Current village: T = 1, ps = 0.416571242858422

Code

other_df <- village_df |> filter(T != cur_T) |>
  mutate(
    ps_dist = abs(ps - cur_ps)
  )
other_df |> select(-c(inf_mortality))

village_id	poverty_rate	docs_per_capita	ps	ps_dist
5	0.6	0.01	0.7527140	0.3361428
6	0.5	0.02	0.3951619	0.0214093
7	0.1	0.04	0.0016534	0.4149179
8	0.3	0.05	0.0268029	0.3897683
9	0.2	0.04	0.0070107	0.4095605

Now in a For Loop…

Code

for (i in 1:9) {
  cur_T <- village_df[i,"T"] |> pull()
  cur_ps <- village_df[i,"ps"] |> pull()
  # writeLines(paste0("Current village: T = ",cur_T,", ps = ",cur_ps))
  other_df <- village_df |> filter(T != cur_T) |>
    mutate(
      ps_dist = abs(ps - cur_ps)
    )
  match_id <- names(which.min(other_df$ps_dist))
  village_df[i,"match"] <- as.numeric(match_id)
}
village_df |> select(-inf_mortality)

village_id	T	poverty_rate	docs_per_capita	ps	match
1	1	0.5	0.01	0.4165712	6
2	1	0.6	0.02	0.7358171	5
3	1	0.7	0.01	0.9284516	5
4	1	0.6	0.02	0.7358171	5
5	0	0.6	0.01	0.7527140	2
6	0	0.5	0.02	0.3951619	1
7	0	0.1	0.04	0.0016534	1
8	0	0.3	0.05	0.0268029	1
9	0	0.2	0.04	0.0070107	1

And Now We Compare Apples to Apples…

Code

treated_df <- village_df |> filter(T == 1)
(matched_df <- treated_df |> left_join(village_df, join_by(match == village_id)))

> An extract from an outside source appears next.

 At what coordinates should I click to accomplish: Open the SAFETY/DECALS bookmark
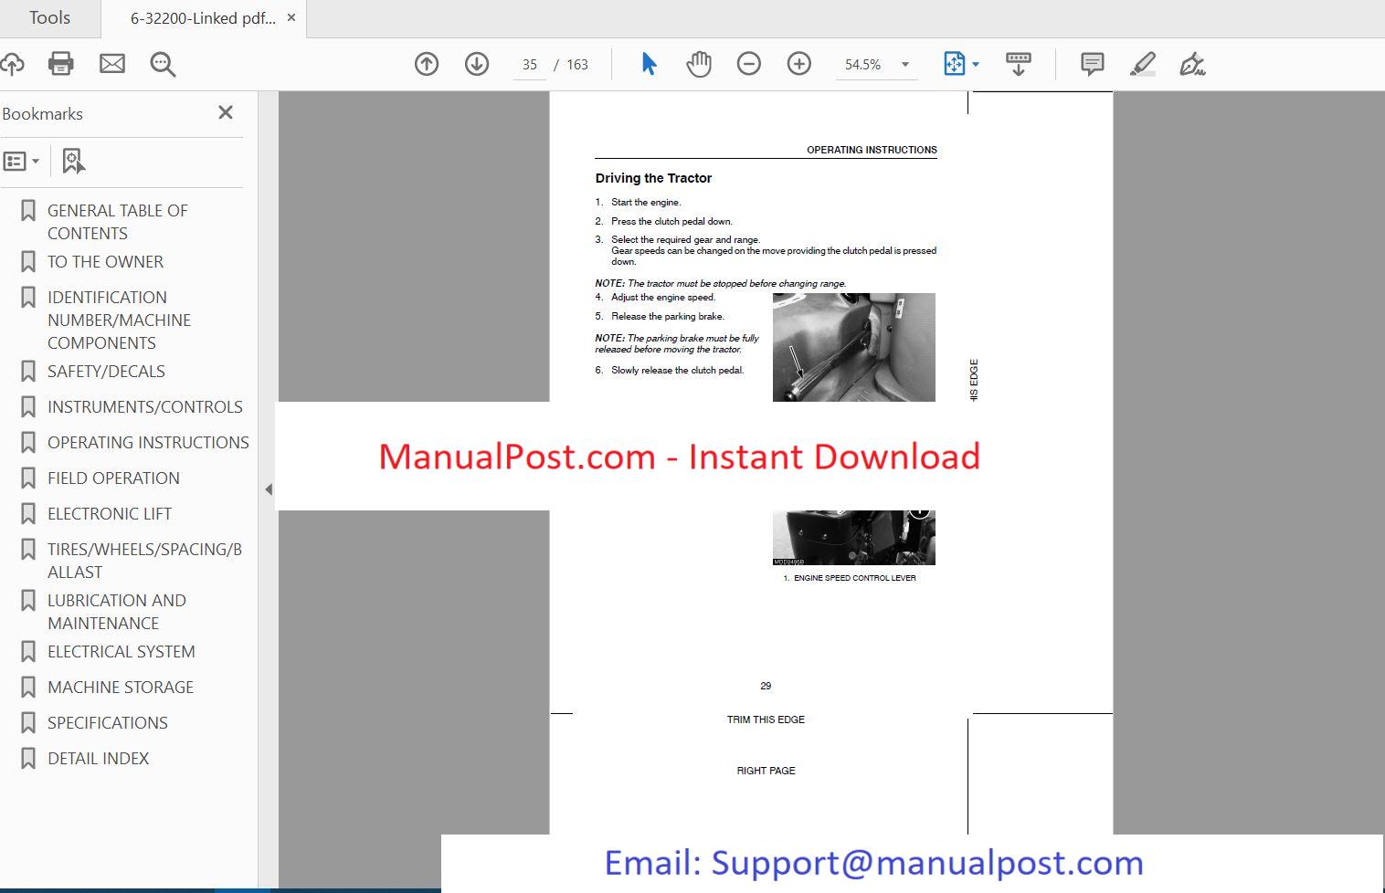106,372
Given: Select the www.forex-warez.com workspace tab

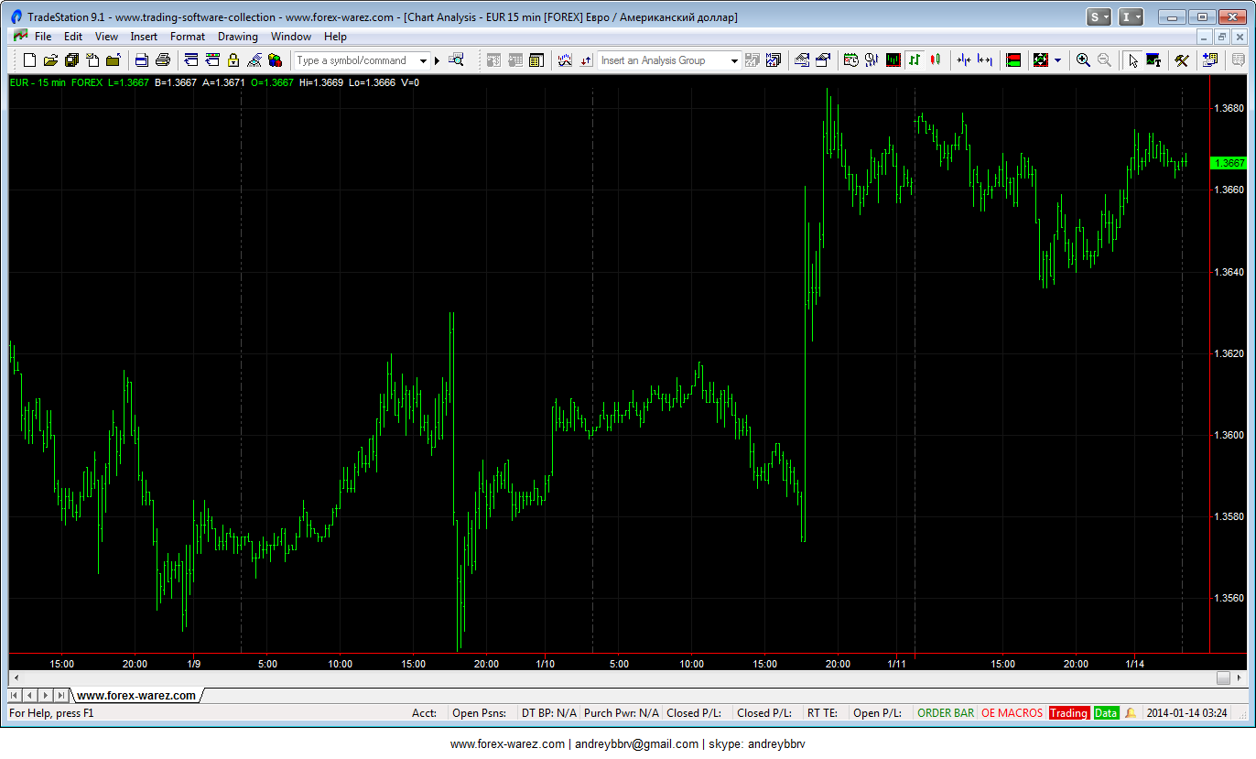Looking at the screenshot, I should click(135, 696).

village_id	T.x	inf_mortality.x	poverty_rate.x	docs_per_capita.x	ps.x	match	inf_mortality.y	poverty_rate.y	docs_per_capita.y	ps.y	match.y
1	1	10	0.5	0.01	0.4165712	6	19	0.5	0.02	0.3951619	1
2	1	15	0.6	0.02	0.7358171	5	25	0.6	0.01	0.7527140	2
3	1	22	0.7	0.01	0.9284516	5	25	0.6	0.01	0.7527140	2
4	1	19	0.6	0.02	0.7358171	5	25	0.6	0.01	0.7527140	2

Code

matched_df |> summarize(
  mean_tr = mean(inf_mortality.x),
  mean_control = mean(inf_mortality.y)
)

mean_tr	mean_control
16.5	23.5

\(\leadsto\) Treatment effect \(\approx\) -7 🥳

References

Hume, David. 1739. A Treatise of Human Nature: Being an Attempt to Introduce the Experimental Method of Reasoning Into Moral Subjects; and Dialogues Concerning Natural Religion. Longmans, Green.

Lyall, Jason. 2020. Divided Armies: Inequality and Battlefield Performance in Modern War. Princeton University Press.